FG Admits NNPC Lacks Funds to Rebuild Expired Pipelines, Calls for PPP Solutions
By Matthew Eloyi
The Federal Government has acknowledged that the Nigerian National Petroleum Company Limited (NNPC) lacks the financial capacity to rebuild the country’s ageing and corroded pipelines.
This was disclosed by the Minister of State for Petroleum Resources (Oil), Heineken Lokpobiri, during the Energy and Labour Summit 2024, organized by the Petroleum and Natural Gas Senior Staff Association of Nigeria in Abuja.
Speaking on the challenges posed by the divestment of international oil companies and the need to boost production, Lokpobiri emphasized the urgency of repairing Nigeria’s pipelines, many of which were built in the 1960s and 1970s and have long exceeded their lifespan.
“Part of our problem is that pipelines that were traditionally transporting our crude were built in the 1960s and the 1970s, and the lifespan is since over. We have identified that even when we can produce, evacuation is a big problem,” Lokpobiri explained.
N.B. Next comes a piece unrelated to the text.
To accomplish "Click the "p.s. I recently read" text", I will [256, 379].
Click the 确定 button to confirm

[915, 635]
He pointed out that the dilapidated state of these pipelines makes them vulnerable to vandalism. “The reason why pipeline vandalism is very easy to do is because the pipelines have all expired—they are completely corroded, and so, anybody can just go and tap it, and the thing is busted,” he said, adding that while better, more advanced pipeline technologies exist, they are costly.
Lokpobiri questioned whether the NNPC, as a joint venture partner, has the financial resources to replace these outdated pipelines. “Now, the NNPC that is our joint venture partner, do they have the money to be able to replace these pipelines? I think NNPC will speak for themselves whether they have the money to be able to do that, and I don’t think they have,” he remarked.
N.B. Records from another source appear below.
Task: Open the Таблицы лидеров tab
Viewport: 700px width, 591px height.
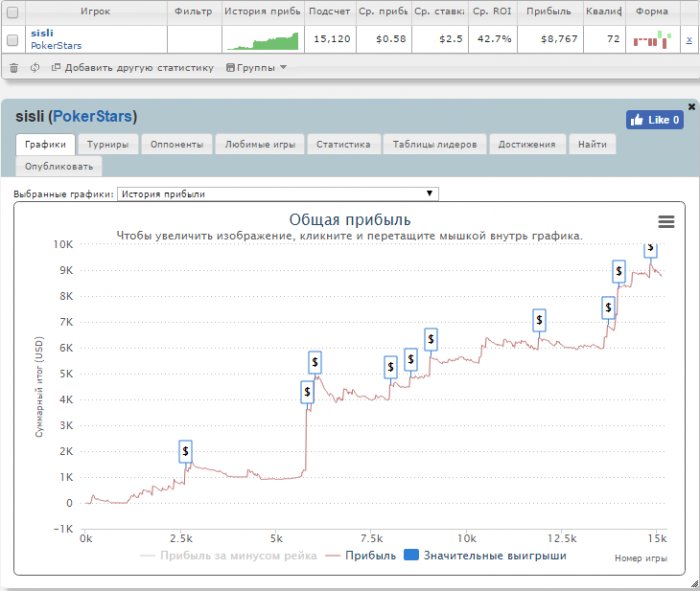Action: pos(435,144)
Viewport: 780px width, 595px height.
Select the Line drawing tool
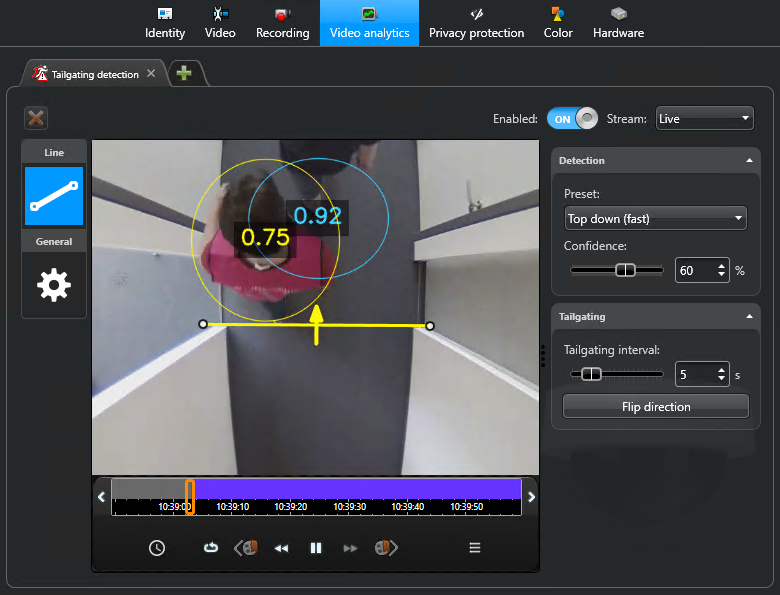pos(54,196)
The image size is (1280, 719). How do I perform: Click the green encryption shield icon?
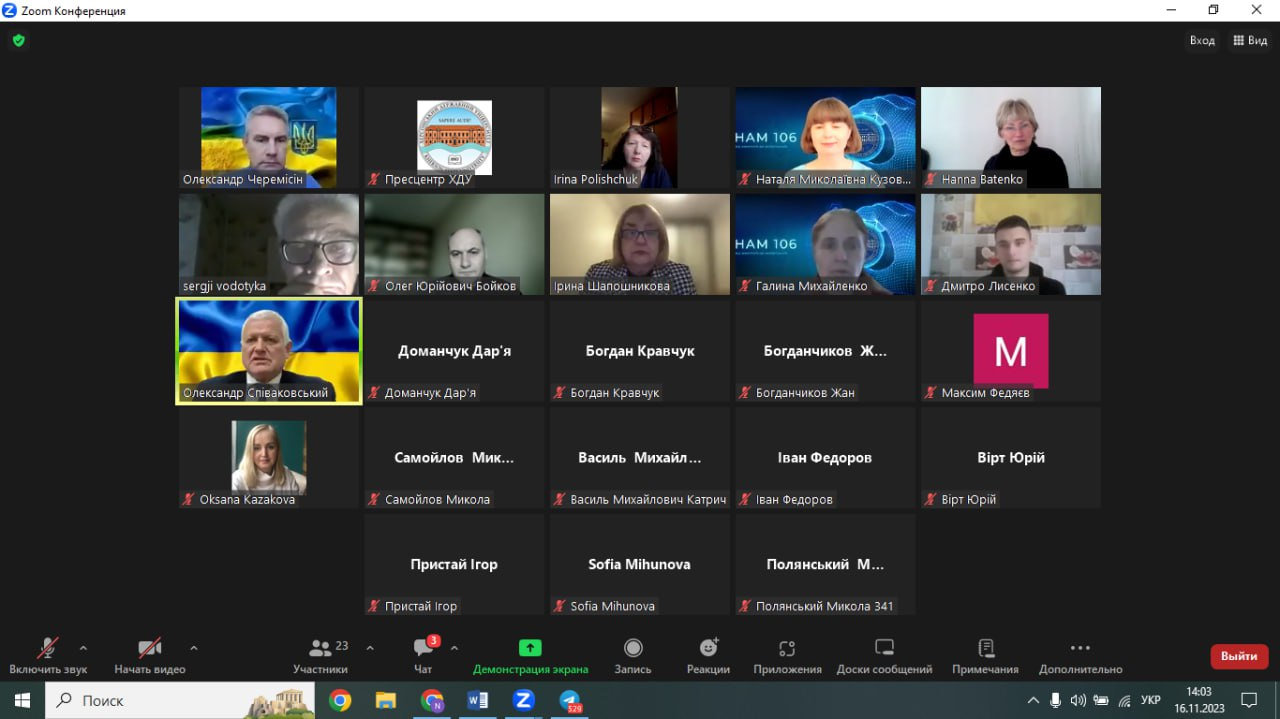(x=18, y=41)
As a solution, the minister advocated for public-private partnerships (PPP) to address the issue. “That is why we have to go for the global model—PPP. We have to get the private sector to come in,” Lokpobiri stated, emphasizing that investor confidence, which has been lacking in the past 12 years, is crucial for attracting foreign investment into the nation’s oil infrastructure.